NewTuscia – NARNI – Sull’aggiornamento autorizzativo dell’inceneritore di Terni il nostro è un giudizio fortemente negativo, o meglio, è un categorico rifiuto alla richiesta di modifica pur consapevoli che dai dati di progetto il nostro territorio non è interessato da alcun tipo di ricaduta.

Facciamo invece un appello perché tutte le istituzioni locali, regionali e nazionali siano concordi a fermare questa decisione perchè in totale divergenza con le strategie locali e nazionali che  non considerano l’incenerimento la scelta per la chiusura del ciclo dei rifiuti urbani. Anche se tecnicamente, tecnologicamente, formalmente legittima la proposta risulta strategicamente inaccettabile e divergente dagli interessi delle comunità locali.

Tra l’altro stiamo discutendo di un’area, la conca, con criticità ambientali note ed oggetto di piani di risanamento oggetto di un lavoro coordinato fra le amministrazioni locali di Terni e Narni sul tavolo del Ministero dell’Ambiente e nei contenuti del riconoscimento di Area di Crisi Complessa.

Il nostro piano regionale dei rifiuti vigente è considerato trasversalmente superato in quanto l’Umbria, con l’attuale raccolta differenziata in costante crescita in particolare nei nostri territori, necessita prioritariamente ed urgentemente della implementazione della filiera del riuso e del riciclo per la chiusura del ciclo e di una dotazione impiantistica di nuova generazione coerente con questo obiettivo. Solamente questo dato di fatto sarebbe sufficiente a rivedere l’iter autorizzativo. La nuova autorizzazione, inoltre, apre definitivamente la strada alla migrazione di rifiuti urbani provenienti da fuori regione in particolare da quelle realtà che in questi anni hanno dimostrato totale incapacità nella gestione dei rifiuti ed ora questa incapacità potrebbe essere scaricata in territori virtuosi. Inaccettabile quanto il carico prevedibile di traffico aggiuntivo di mezzi pesanti che questo scenario comporterebbe.

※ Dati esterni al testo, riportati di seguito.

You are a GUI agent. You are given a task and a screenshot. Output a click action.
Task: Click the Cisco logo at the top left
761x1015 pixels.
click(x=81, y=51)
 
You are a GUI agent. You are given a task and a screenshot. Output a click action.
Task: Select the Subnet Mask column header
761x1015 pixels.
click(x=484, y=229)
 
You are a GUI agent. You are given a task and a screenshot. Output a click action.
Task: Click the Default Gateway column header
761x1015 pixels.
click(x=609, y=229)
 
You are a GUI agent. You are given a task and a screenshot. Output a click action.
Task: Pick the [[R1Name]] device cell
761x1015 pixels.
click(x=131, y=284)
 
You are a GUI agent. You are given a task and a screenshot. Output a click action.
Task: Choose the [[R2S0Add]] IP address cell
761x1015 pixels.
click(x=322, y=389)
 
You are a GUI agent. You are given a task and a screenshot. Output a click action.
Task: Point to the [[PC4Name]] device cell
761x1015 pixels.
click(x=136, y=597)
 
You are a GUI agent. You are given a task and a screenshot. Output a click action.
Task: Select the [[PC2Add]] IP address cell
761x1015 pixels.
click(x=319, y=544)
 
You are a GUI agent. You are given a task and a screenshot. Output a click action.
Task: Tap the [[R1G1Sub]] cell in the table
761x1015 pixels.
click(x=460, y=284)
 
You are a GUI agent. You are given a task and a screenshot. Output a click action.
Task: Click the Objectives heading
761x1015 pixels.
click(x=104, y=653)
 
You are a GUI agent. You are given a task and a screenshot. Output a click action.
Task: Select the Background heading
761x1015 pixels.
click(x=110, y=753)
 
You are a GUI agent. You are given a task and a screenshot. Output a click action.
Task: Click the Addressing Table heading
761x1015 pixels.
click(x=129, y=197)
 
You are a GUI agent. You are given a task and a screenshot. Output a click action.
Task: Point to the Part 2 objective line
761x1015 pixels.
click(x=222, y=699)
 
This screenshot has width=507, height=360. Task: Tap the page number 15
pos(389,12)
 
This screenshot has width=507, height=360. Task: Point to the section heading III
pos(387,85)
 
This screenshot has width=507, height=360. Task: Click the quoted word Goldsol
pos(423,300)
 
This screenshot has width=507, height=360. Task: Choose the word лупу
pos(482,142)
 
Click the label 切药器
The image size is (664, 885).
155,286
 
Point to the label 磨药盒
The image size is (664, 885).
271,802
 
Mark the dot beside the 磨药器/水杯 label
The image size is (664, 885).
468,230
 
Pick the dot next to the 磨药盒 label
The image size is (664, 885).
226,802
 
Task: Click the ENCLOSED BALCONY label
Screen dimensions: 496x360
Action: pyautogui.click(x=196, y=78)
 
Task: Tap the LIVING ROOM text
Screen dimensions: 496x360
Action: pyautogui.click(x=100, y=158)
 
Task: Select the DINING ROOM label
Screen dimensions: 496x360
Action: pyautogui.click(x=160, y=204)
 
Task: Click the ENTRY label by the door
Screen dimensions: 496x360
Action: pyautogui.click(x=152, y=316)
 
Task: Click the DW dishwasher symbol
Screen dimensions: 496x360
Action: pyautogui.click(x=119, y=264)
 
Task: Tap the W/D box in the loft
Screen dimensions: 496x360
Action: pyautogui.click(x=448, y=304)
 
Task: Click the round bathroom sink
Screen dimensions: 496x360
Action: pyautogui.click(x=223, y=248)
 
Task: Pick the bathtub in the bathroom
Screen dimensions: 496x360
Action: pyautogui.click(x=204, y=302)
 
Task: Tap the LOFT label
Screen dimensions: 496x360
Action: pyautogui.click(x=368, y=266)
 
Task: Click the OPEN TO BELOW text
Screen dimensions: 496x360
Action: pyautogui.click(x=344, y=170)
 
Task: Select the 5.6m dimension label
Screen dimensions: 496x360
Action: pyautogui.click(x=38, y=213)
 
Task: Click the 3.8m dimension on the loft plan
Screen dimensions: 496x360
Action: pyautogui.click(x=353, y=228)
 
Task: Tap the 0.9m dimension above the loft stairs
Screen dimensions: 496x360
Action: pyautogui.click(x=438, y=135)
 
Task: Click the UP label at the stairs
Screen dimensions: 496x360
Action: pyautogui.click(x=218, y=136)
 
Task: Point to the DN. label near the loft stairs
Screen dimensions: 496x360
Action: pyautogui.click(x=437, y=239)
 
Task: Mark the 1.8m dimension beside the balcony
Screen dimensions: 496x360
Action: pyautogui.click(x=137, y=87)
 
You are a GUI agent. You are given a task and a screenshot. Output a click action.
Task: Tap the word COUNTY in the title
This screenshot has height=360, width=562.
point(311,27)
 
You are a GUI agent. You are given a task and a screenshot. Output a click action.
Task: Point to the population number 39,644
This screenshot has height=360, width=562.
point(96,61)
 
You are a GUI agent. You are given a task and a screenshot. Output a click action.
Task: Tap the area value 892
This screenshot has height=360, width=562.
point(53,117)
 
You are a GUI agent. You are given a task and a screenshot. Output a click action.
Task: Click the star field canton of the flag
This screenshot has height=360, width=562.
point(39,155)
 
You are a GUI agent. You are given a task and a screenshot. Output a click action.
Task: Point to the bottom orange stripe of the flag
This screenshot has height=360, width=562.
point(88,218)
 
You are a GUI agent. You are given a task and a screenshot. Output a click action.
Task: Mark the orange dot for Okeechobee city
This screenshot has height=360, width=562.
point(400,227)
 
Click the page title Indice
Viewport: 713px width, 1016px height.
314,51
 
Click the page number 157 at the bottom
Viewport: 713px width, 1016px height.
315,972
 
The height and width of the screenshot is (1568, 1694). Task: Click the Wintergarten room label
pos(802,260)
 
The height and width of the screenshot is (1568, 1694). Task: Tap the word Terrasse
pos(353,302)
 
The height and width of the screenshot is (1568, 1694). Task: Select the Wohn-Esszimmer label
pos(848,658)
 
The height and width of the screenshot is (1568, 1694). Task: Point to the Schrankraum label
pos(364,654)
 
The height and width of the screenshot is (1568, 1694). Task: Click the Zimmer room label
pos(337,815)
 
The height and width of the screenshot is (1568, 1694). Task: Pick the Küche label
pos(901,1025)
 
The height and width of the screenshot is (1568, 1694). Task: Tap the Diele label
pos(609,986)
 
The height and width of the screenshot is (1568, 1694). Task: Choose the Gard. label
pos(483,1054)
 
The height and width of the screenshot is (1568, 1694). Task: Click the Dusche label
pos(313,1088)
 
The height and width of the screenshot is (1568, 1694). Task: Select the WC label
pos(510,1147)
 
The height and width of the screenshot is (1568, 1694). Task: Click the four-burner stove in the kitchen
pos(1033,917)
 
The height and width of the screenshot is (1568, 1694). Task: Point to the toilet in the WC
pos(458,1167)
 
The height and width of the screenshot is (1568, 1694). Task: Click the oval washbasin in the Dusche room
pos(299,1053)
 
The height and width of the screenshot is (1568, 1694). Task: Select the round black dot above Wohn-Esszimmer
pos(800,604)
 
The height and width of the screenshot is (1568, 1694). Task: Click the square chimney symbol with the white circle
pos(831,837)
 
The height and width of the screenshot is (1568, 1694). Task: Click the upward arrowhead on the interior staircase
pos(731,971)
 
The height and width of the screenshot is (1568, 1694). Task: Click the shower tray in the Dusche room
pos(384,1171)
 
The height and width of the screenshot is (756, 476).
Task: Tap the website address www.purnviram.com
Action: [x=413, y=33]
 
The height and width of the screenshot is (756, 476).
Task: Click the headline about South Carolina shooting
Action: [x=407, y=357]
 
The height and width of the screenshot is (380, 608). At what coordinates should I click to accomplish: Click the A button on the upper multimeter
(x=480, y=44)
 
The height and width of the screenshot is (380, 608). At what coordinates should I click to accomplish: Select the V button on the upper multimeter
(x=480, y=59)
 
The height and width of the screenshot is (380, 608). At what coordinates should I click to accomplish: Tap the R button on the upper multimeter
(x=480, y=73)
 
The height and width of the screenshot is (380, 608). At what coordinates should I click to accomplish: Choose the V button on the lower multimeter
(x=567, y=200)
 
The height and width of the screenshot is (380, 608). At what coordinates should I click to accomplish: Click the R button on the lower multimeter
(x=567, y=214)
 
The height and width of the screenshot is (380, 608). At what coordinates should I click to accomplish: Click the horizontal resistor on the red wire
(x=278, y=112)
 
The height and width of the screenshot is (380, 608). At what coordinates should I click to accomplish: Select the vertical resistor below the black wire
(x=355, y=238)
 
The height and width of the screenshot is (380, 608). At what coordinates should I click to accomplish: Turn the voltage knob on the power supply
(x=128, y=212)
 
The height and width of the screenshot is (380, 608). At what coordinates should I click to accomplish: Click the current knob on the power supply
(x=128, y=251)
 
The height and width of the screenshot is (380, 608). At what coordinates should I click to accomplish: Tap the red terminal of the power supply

Un ulteriore dato critico per la nostra realtà territoriale, è quello che discarica ed inceneritore sarebbero gestiti dallo stesso soggetto privato. Si creerebbe un regime di monopolio capace di condizionare le scelte pubbliche in termini economici, in termini ambientali, in termini sociali. Una libertà di indirizzo e scelta della quale amministrazioni non si possono privare.

Abbiamo ora più che mai necessità di un patto territoriale nuovo che incardini lo sviluppo economico dentro una strategia di sostenibilità ambientale, sociale ed economica come ribadito da tutte le categorie produttive, sindacali ed associative. Non possiamo subire in ambito di conferenze di servizi scelte squisitamente tecniche. E’ giunto il momento che gli enti locali possano avere la possibilità di scegliere cosa si può insediare nel proprio territorio.

Per questo crediamo i indispensabile dare impulso invece ad una tipologia di impianti che, a valle della filiera della raccolta differenziata, assicurino una selezione spinta che ridimensiona la parte indifferenziata fino a farla rimanere una percentuale del tutto residuale.

Per questo ci sentiamo impegnati, acquisita la disponibilità del Comune di Terni, nel provare a tracciare un nuovo orizzonte sul fronte della sostenibilità ambientale da adottare come territorio e non solo come singola realtà comunale.